- PROBLEM TO WORK ON -
Copy each of the following lines word for word, keeping every character and number as it stands.

- GIVEN DATA -
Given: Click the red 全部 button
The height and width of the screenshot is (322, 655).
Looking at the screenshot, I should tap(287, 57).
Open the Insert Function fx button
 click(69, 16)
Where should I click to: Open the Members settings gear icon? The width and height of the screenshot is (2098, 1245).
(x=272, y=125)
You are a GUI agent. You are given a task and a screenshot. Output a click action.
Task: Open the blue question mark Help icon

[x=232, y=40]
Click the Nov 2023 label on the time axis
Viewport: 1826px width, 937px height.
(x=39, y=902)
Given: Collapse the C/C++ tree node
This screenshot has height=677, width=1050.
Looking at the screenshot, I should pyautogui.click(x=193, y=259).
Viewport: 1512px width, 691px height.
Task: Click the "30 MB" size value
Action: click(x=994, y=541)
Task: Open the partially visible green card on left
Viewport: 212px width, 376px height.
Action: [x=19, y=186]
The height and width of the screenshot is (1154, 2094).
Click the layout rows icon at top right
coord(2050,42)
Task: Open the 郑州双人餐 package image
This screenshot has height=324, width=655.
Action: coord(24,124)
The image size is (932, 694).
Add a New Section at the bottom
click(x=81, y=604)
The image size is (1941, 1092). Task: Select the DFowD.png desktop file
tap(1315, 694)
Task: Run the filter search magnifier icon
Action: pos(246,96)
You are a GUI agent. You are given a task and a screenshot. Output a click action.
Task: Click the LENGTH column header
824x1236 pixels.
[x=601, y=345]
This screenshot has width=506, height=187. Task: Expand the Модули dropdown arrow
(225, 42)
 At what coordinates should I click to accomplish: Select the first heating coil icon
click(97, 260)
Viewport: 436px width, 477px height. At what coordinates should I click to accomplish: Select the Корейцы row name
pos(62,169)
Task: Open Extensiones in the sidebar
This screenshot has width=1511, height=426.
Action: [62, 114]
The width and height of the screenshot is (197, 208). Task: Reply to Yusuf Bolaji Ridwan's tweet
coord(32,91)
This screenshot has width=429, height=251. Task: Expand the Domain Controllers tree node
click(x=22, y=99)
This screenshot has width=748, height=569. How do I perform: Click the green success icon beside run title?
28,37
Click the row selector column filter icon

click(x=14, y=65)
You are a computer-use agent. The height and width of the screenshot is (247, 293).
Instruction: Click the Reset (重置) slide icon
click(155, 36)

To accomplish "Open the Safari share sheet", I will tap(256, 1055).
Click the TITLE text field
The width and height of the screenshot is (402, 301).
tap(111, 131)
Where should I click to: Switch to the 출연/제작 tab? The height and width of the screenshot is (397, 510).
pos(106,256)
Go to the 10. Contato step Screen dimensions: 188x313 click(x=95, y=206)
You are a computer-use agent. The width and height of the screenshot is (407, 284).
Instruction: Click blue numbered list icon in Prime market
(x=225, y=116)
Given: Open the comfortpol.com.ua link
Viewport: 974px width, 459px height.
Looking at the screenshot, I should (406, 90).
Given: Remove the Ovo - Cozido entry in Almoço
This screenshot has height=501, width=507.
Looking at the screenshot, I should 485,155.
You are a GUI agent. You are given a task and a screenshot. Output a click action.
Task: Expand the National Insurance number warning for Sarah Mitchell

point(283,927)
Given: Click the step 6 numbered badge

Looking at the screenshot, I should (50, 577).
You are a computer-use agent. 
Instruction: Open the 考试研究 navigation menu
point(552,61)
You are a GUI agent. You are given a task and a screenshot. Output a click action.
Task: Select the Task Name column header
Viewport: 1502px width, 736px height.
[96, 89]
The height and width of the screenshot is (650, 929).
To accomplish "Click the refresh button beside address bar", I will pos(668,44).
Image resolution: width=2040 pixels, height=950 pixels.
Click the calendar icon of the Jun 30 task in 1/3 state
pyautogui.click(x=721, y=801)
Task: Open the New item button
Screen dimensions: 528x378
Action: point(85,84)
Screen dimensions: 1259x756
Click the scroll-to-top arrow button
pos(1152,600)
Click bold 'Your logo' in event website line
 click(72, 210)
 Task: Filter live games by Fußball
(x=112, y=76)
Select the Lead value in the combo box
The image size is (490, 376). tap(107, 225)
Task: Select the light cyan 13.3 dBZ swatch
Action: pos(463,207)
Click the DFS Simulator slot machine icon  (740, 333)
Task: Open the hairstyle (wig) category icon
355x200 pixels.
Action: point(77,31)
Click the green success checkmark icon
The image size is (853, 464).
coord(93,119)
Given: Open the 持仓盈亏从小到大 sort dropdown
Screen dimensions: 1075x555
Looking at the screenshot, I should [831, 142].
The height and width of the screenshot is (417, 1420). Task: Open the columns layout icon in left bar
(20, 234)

- RESPONSE TO THE EXERCISE -
Given: Click the red 全部 button
The height and width of the screenshot is (322, 655).
Looking at the screenshot, I should tap(287, 57).
Open the Insert Function fx button
 click(69, 16)
Where should I click to: Open the Members settings gear icon? The width and height of the screenshot is (2098, 1245).
(x=272, y=125)
You are a GUI agent. You are given a task and a screenshot. Output a click action.
Task: Open the blue question mark Help icon

[x=232, y=40]
Click the Nov 2023 label on the time axis
Viewport: 1826px width, 937px height.
(x=39, y=902)
Given: Collapse the C/C++ tree node
This screenshot has height=677, width=1050.
Looking at the screenshot, I should pyautogui.click(x=193, y=259).
Viewport: 1512px width, 691px height.
Task: Click the "30 MB" size value
Action: click(x=994, y=541)
Task: Open the partially visible green card on left
Viewport: 212px width, 376px height.
Action: [x=19, y=186]
The height and width of the screenshot is (1154, 2094).
Click the layout rows icon at top right
coord(2050,42)
Task: Open the 郑州双人餐 package image
This screenshot has height=324, width=655.
Action: coord(24,124)
The image size is (932, 694).
Add a New Section at the bottom
click(x=81, y=604)
The image size is (1941, 1092). Task: Select the DFowD.png desktop file
tap(1315, 694)
Task: Run the filter search magnifier icon
Action: pos(246,96)
You are a GUI agent. You are given a task and a screenshot. Output a click action.
Task: Click the LENGTH column header
824x1236 pixels.
[x=601, y=345]
This screenshot has width=506, height=187. Task: Expand the Модули dropdown arrow
(225, 42)
 At what coordinates should I click to accomplish: Select the first heating coil icon
click(97, 260)
Viewport: 436px width, 477px height. At what coordinates should I click to accomplish: Select the Корейцы row name
pos(62,169)
Task: Open Extensiones in the sidebar
This screenshot has width=1511, height=426.
Action: [62, 114]
The width and height of the screenshot is (197, 208). Task: Reply to Yusuf Bolaji Ridwan's tweet
coord(32,91)
This screenshot has width=429, height=251. Task: Expand the Domain Controllers tree node
click(x=22, y=99)
This screenshot has width=748, height=569. How do I perform: Click the green success icon beside run title?
28,37
Click the row selector column filter icon

click(x=14, y=65)
You are a computer-use agent. The height and width of the screenshot is (247, 293).
Instruction: Click the Reset (重置) slide icon
click(155, 36)

To accomplish "Open the Safari share sheet", I will tap(256, 1055).
Click the TITLE text field
The width and height of the screenshot is (402, 301).
tap(111, 131)
Where should I click to: Switch to the 출연/제작 tab? The height and width of the screenshot is (397, 510).
pos(106,256)
Go to the 10. Contato step Screen dimensions: 188x313 click(x=95, y=206)
You are a computer-use agent. The width and height of the screenshot is (407, 284).
Instruction: Click blue numbered list icon in Prime market
(x=225, y=116)
Given: Open the comfortpol.com.ua link
Viewport: 974px width, 459px height.
Looking at the screenshot, I should (406, 90).
Given: Remove the Ovo - Cozido entry in Almoço
This screenshot has height=501, width=507.
Looking at the screenshot, I should 485,155.
You are a GUI agent. You are given a task and a screenshot. Output a click action.
Task: Expand the National Insurance number warning for Sarah Mitchell

point(283,927)
Given: Click the step 6 numbered badge

Looking at the screenshot, I should (50, 577).
You are a computer-use agent. 
Instruction: Open the 考试研究 navigation menu
point(552,61)
You are a GUI agent. You are given a task and a screenshot. Output a click action.
Task: Select the Task Name column header
Viewport: 1502px width, 736px height.
[96, 89]
The height and width of the screenshot is (650, 929).
To accomplish "Click the refresh button beside address bar", I will pos(668,44).
Image resolution: width=2040 pixels, height=950 pixels.
Click the calendar icon of the Jun 30 task in 1/3 state
pyautogui.click(x=721, y=801)
Task: Open the New item button
Screen dimensions: 528x378
Action: point(85,84)
Screen dimensions: 1259x756
Click the scroll-to-top arrow button
pos(1152,600)
Click bold 'Your logo' in event website line
 click(72, 210)
 Task: Filter live games by Fußball
(x=112, y=76)
Select the Lead value in the combo box
The image size is (490, 376). tap(107, 225)
Task: Select the light cyan 13.3 dBZ swatch
Action: pos(463,207)
Click the DFS Simulator slot machine icon  (740, 333)
Task: Open the hairstyle (wig) category icon
355x200 pixels.
Action: point(77,31)
Click the green success checkmark icon
The image size is (853, 464).
coord(93,119)
Given: Open the 持仓盈亏从小到大 sort dropdown
Screen dimensions: 1075x555
Looking at the screenshot, I should [831, 142].
The height and width of the screenshot is (417, 1420). Task: Open the columns layout icon in left bar
(20, 234)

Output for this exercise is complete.